» Stated goal: Select each line of the listing below that contains the word "button", matching case exactly, and copy those lines out unchanged.

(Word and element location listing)
------------
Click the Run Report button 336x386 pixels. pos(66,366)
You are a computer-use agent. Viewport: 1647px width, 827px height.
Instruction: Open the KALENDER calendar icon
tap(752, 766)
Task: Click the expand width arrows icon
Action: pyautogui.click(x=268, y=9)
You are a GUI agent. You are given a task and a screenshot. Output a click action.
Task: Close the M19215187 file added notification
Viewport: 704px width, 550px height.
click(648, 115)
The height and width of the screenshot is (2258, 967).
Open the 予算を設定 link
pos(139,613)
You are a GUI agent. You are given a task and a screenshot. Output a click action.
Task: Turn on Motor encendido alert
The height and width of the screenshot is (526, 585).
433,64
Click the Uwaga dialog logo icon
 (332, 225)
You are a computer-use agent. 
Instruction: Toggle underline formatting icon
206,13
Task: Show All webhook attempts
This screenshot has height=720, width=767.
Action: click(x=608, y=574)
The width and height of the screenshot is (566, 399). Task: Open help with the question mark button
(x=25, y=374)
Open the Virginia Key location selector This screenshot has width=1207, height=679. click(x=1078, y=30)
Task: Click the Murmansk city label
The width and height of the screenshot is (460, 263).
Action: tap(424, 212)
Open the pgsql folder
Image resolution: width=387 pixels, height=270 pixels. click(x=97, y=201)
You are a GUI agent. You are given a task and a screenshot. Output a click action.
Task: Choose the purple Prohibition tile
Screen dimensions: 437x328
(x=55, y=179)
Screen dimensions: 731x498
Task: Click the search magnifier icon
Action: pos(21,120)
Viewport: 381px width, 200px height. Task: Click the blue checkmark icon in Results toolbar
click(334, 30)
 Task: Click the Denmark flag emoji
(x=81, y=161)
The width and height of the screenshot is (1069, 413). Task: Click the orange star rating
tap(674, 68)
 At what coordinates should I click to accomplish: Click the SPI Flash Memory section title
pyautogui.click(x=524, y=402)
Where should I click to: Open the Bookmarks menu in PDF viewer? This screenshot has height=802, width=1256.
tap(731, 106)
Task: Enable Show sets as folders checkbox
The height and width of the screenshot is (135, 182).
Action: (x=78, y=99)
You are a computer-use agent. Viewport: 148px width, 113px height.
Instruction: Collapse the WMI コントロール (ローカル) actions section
------------
» Result of the task:
Click the Run Report button 336x386 pixels. pos(66,366)
The width and height of the screenshot is (566, 399). Task: Open help with the question mark button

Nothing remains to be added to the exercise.